DATA PROVIDED: Begin
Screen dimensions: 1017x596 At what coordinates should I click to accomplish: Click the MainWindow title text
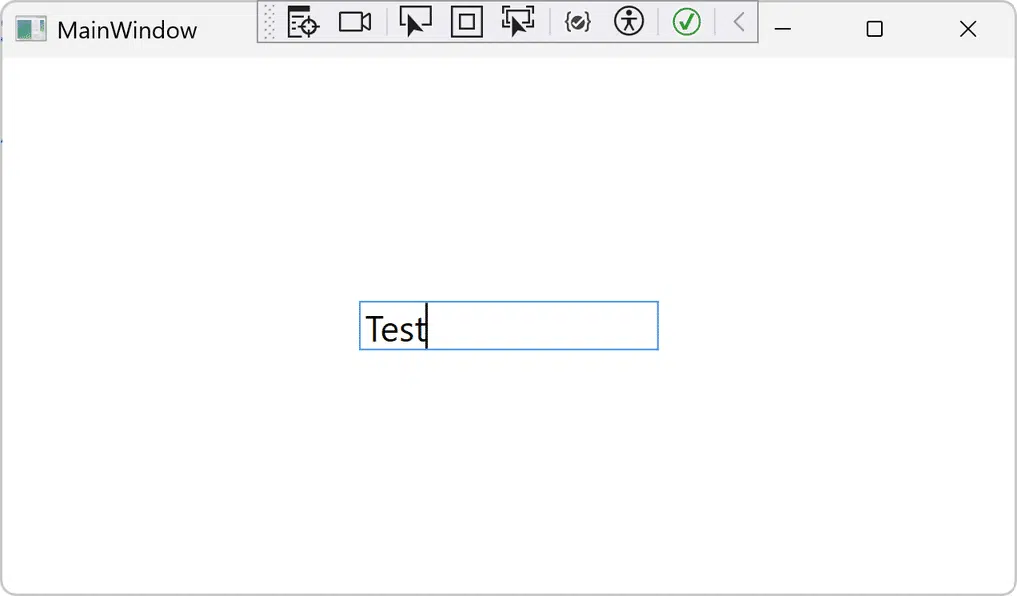pos(127,29)
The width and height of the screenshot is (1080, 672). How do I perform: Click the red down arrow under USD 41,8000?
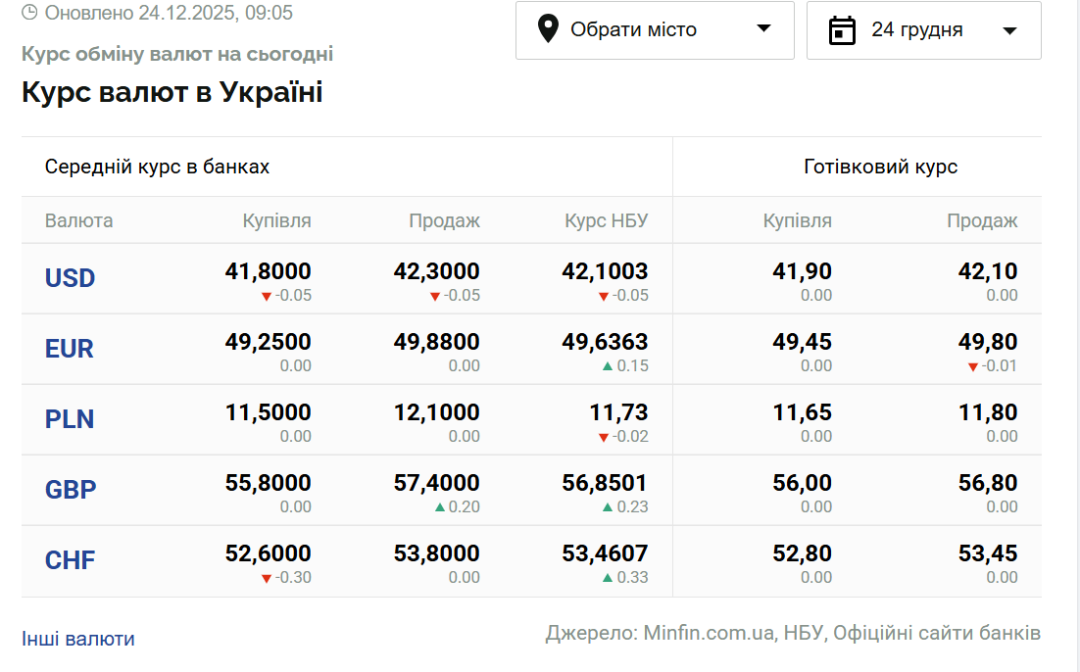266,296
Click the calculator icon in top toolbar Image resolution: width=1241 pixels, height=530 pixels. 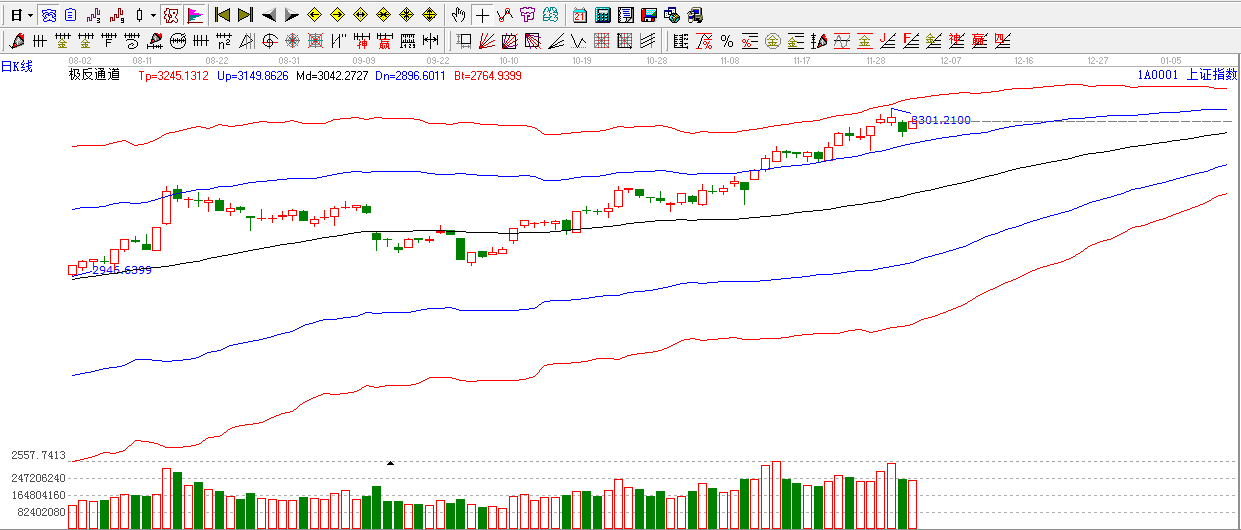[603, 15]
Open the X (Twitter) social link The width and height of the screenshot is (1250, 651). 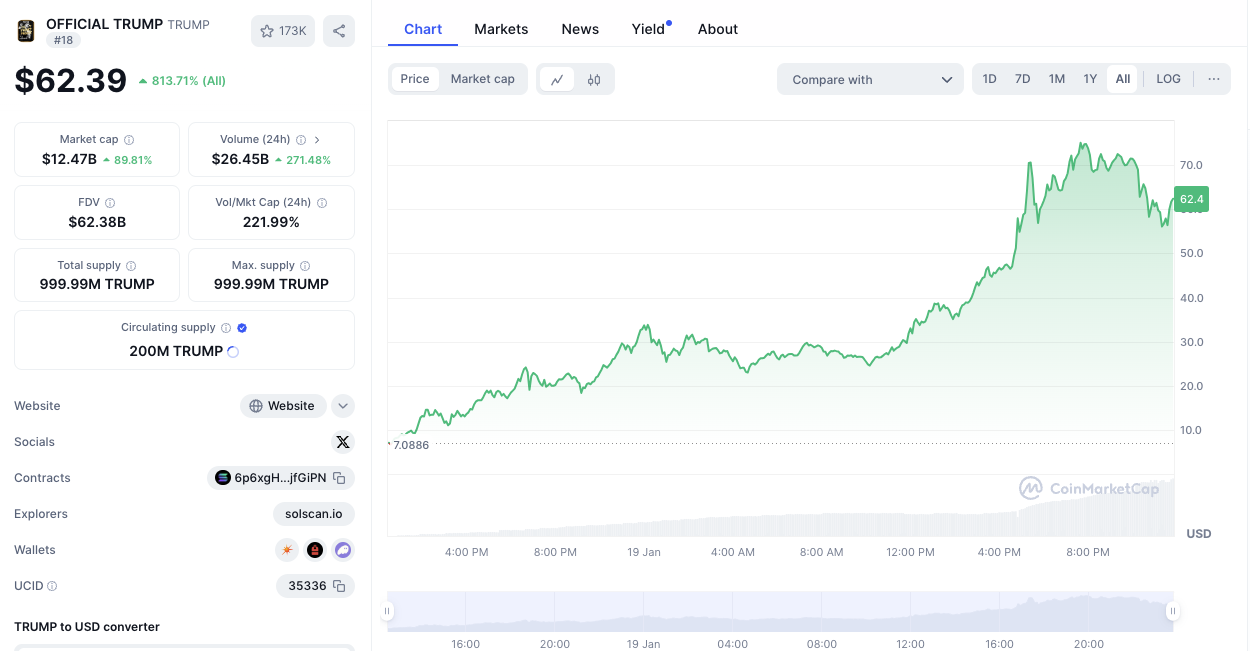pyautogui.click(x=343, y=442)
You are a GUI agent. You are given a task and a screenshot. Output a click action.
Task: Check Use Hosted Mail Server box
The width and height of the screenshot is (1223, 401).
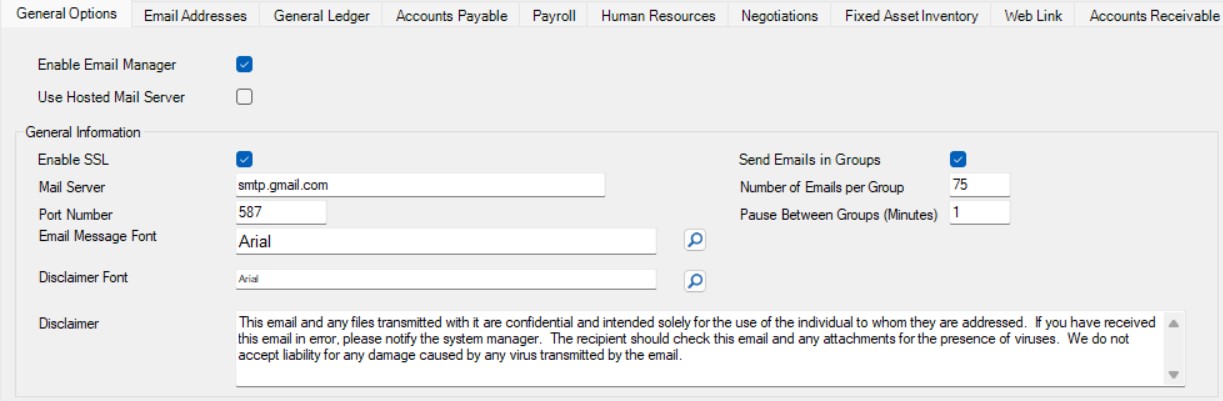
DATA PROVIDED: End
- **EXERCISE DESCRIPTION**: Quote exactly, and only, the lines from the line containing "You are a GUI" through the final line of the records above, both included, omitting any pictures.

- **YOUR RESPONSE**:
You are a GUI agent. You are given a task and a screenshot. Output a click action.
Task: Check Use Hosted Mail Server box
The width and height of the screenshot is (1223, 401).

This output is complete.